▶ WORK REQUIRED
Find the lines below holding the word "target" and copy each of them.

(Dataset entries)
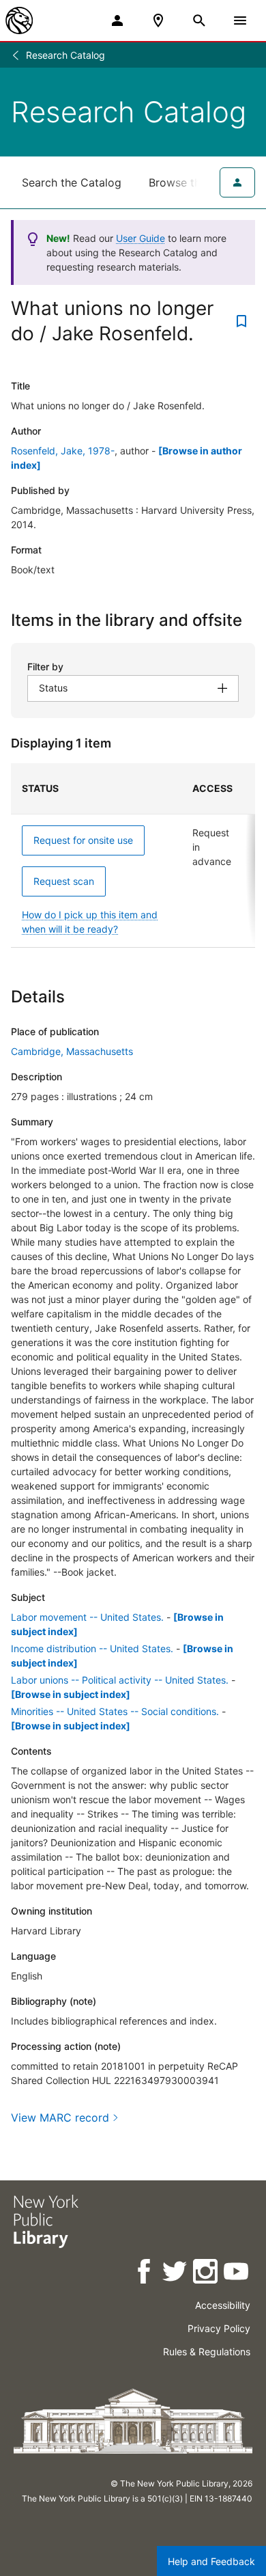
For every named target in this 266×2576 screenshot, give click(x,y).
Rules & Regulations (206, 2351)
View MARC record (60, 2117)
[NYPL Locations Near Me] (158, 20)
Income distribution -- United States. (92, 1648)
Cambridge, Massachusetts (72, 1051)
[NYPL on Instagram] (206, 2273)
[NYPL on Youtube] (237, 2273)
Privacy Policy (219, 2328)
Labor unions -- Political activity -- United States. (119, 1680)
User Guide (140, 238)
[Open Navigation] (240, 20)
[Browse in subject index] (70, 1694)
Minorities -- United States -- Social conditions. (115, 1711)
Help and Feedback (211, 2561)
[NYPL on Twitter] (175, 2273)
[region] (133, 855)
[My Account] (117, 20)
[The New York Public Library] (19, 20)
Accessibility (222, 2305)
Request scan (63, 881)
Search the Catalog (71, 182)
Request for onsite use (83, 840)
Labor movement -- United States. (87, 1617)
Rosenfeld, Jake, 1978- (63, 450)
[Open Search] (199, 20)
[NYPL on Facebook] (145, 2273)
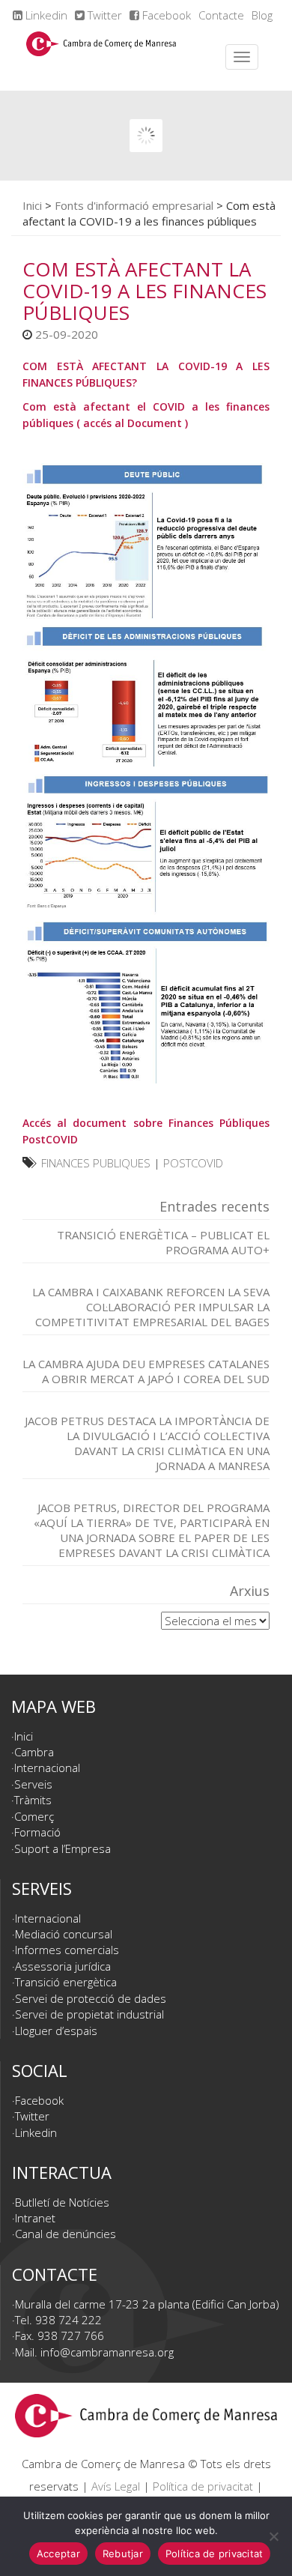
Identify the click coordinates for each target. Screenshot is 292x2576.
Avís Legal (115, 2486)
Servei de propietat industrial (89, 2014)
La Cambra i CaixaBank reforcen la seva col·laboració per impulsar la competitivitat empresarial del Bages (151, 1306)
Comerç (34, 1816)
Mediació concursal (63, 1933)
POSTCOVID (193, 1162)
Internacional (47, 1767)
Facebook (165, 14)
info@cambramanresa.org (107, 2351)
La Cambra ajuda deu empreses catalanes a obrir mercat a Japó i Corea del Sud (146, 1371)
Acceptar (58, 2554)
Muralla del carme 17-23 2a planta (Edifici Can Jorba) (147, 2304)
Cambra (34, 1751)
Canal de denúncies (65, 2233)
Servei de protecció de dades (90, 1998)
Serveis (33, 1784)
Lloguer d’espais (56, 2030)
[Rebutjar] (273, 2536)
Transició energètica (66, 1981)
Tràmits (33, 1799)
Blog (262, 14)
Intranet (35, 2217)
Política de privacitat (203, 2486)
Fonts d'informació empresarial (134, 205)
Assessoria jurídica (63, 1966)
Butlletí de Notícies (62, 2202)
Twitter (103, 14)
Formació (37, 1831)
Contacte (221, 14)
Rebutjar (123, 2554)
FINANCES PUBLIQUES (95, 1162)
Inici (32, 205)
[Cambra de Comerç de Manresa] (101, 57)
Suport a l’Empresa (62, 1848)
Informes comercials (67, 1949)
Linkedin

▶ WRITTEN ANSWER
For every named target in this 266×2576 screenshot, give click(x,y).
Identify the click coordinates for each target. Screenshot is 292x2576.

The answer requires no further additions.